Rewrite the records below, substituting "Where do I click to:" for every occurrence of "Where should I click to:" and leaving everything else as it is.

Records for processing |
====

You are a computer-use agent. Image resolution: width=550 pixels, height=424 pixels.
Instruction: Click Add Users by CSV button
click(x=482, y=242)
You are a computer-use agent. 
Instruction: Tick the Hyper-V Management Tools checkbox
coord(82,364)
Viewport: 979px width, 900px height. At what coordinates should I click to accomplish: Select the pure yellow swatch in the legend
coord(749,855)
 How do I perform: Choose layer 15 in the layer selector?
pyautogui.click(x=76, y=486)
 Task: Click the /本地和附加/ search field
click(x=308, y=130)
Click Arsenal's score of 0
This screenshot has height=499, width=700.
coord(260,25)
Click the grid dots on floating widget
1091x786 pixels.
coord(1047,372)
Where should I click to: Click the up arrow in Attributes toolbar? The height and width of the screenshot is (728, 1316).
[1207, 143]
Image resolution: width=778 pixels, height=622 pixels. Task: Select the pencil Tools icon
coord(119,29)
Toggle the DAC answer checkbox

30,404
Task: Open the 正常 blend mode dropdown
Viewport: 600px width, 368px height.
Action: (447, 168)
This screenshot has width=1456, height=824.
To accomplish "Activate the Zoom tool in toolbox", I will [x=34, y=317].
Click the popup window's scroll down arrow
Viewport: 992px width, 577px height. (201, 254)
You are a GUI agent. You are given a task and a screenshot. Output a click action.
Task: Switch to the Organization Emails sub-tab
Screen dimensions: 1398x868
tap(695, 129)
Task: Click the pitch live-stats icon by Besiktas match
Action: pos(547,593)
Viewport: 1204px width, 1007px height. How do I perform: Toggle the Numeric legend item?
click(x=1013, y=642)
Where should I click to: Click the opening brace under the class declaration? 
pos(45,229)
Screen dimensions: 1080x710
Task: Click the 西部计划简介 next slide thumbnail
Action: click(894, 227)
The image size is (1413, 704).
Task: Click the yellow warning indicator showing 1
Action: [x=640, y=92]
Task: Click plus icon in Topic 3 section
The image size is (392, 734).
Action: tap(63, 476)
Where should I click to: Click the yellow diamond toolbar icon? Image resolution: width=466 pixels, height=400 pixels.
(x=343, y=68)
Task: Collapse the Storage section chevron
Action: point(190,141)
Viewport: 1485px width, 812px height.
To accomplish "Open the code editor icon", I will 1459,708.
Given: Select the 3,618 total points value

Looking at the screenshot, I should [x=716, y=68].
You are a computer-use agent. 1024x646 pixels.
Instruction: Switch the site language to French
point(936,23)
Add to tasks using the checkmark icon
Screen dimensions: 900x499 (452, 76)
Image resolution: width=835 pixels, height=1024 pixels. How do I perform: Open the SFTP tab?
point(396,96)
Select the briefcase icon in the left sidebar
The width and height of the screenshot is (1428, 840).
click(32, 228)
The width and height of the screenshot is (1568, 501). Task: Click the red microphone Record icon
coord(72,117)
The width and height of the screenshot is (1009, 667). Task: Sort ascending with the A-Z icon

====

Completed exercise |
You are a computer-use agent. Image resolution: width=550 pixels, height=424 pixels.
Instruction: Click Add Users by CSV button
click(x=482, y=242)
You are a computer-use agent. 
Instruction: Tick the Hyper-V Management Tools checkbox
coord(82,364)
Viewport: 979px width, 900px height. At what coordinates should I click to accomplish: Select the pure yellow swatch in the legend
coord(749,855)
 How do I perform: Choose layer 15 in the layer selector?
pyautogui.click(x=76, y=486)
 Task: Click the /本地和附加/ search field
click(x=308, y=130)
Click Arsenal's score of 0
This screenshot has height=499, width=700.
coord(260,25)
Click the grid dots on floating widget
1091x786 pixels.
coord(1047,372)
Where do I click to: Click the up arrow in Attributes toolbar? The height and width of the screenshot is (728, 1316).
[1207, 143]
Image resolution: width=778 pixels, height=622 pixels. Task: Select the pencil Tools icon
coord(119,29)
Toggle the DAC answer checkbox

30,404
Task: Open the 正常 blend mode dropdown
Viewport: 600px width, 368px height.
Action: (447, 168)
This screenshot has width=1456, height=824.
To accomplish "Activate the Zoom tool in toolbox", I will [x=34, y=317].
Click the popup window's scroll down arrow
Viewport: 992px width, 577px height. (201, 254)
You are a GUI agent. You are given a task and a screenshot. Output a click action.
Task: Switch to the Organization Emails sub-tab
Screen dimensions: 1398x868
tap(695, 129)
Task: Click the pitch live-stats icon by Besiktas match
Action: pos(547,593)
Viewport: 1204px width, 1007px height. How do I perform: Toggle the Numeric legend item?
click(x=1013, y=642)
Where do I click to: Click the opening brace under the class declaration? 
pos(45,229)
Screen dimensions: 1080x710
Task: Click the 西部计划简介 next slide thumbnail
Action: click(894, 227)
The image size is (1413, 704).
Task: Click the yellow warning indicator showing 1
Action: [x=640, y=92]
Task: Click plus icon in Topic 3 section
The image size is (392, 734).
Action: tap(63, 476)
Where do I click to: Click the yellow diamond toolbar icon? Image resolution: width=466 pixels, height=400 pixels.
(x=343, y=68)
Task: Collapse the Storage section chevron
Action: point(190,141)
Viewport: 1485px width, 812px height.
To accomplish "Open the code editor icon", I will 1459,708.
Given: Select the 3,618 total points value

Looking at the screenshot, I should [x=716, y=68].
You are a computer-use agent. 1024x646 pixels.
Instruction: Switch the site language to French
point(936,23)
Add to tasks using the checkmark icon
Screen dimensions: 900x499 (452, 76)
Image resolution: width=835 pixels, height=1024 pixels. How do I perform: Open the SFTP tab?
point(396,96)
Select the briefcase icon in the left sidebar
The width and height of the screenshot is (1428, 840).
click(32, 228)
The width and height of the screenshot is (1568, 501). Task: Click the red microphone Record icon
coord(72,117)
The width and height of the screenshot is (1009, 667). Task: Sort ascending with the A-Z icon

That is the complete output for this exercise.